━━━━━ Listed entries ━━━━━

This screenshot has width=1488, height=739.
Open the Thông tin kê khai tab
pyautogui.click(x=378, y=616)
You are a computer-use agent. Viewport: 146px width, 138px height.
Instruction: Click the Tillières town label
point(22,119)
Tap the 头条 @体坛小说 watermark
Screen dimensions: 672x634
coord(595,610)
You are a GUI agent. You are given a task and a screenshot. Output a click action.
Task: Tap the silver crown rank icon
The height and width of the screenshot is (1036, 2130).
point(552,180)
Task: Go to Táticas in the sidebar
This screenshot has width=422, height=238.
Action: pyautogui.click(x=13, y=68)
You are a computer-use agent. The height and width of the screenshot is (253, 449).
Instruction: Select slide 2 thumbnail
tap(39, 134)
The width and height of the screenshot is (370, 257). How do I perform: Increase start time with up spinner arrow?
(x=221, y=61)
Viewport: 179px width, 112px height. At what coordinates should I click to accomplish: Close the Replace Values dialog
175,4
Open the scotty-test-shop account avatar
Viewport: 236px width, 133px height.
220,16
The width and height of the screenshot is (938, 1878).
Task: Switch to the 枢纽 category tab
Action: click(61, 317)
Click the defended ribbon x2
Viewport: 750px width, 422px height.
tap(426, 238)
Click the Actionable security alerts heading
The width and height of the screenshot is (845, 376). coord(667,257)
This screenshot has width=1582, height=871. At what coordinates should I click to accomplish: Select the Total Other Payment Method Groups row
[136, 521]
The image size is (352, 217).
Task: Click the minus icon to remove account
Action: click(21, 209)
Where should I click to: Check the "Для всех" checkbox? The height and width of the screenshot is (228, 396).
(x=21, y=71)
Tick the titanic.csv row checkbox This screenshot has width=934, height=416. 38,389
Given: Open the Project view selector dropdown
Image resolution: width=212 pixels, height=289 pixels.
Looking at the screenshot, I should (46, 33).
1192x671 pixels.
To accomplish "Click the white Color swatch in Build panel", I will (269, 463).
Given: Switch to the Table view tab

━━━━━

* [Your assignment]
Reproduce every line of the data exactly as it was written.

* [Task response]
This screenshot has width=1488, height=739.
Open the Thông tin kê khai tab
pyautogui.click(x=378, y=616)
You are a computer-use agent. Viewport: 146px width, 138px height.
Instruction: Click the Tillières town label
point(22,119)
Tap the 头条 @体坛小说 watermark
Screen dimensions: 672x634
coord(595,610)
You are a GUI agent. You are given a task and a screenshot. Output a click action.
Task: Tap the silver crown rank icon
The height and width of the screenshot is (1036, 2130).
point(552,180)
Task: Go to Táticas in the sidebar
This screenshot has width=422, height=238.
Action: pyautogui.click(x=13, y=68)
You are a computer-use agent. The height and width of the screenshot is (253, 449).
Instruction: Select slide 2 thumbnail
tap(39, 134)
The width and height of the screenshot is (370, 257). How do I perform: Increase start time with up spinner arrow?
(x=221, y=61)
Viewport: 179px width, 112px height. At what coordinates should I click to accomplish: Close the Replace Values dialog
175,4
Open the scotty-test-shop account avatar
Viewport: 236px width, 133px height.
220,16
The width and height of the screenshot is (938, 1878).
Task: Switch to the 枢纽 category tab
Action: click(61, 317)
Click the defended ribbon x2
Viewport: 750px width, 422px height.
tap(426, 238)
Click the Actionable security alerts heading
The width and height of the screenshot is (845, 376). coord(667,257)
This screenshot has width=1582, height=871. At what coordinates should I click to accomplish: Select the Total Other Payment Method Groups row
[136, 521]
The image size is (352, 217).
Task: Click the minus icon to remove account
Action: click(21, 209)
Where should I click to: Check the "Для всех" checkbox? The height and width of the screenshot is (228, 396).
(x=21, y=71)
Tick the titanic.csv row checkbox This screenshot has width=934, height=416. 38,389
Given: Open the Project view selector dropdown
Image resolution: width=212 pixels, height=289 pixels.
Looking at the screenshot, I should (46, 33).
1192x671 pixels.
To accomplish "Click the white Color swatch in Build panel", I will (269, 463).
Given: Switch to the Table view tab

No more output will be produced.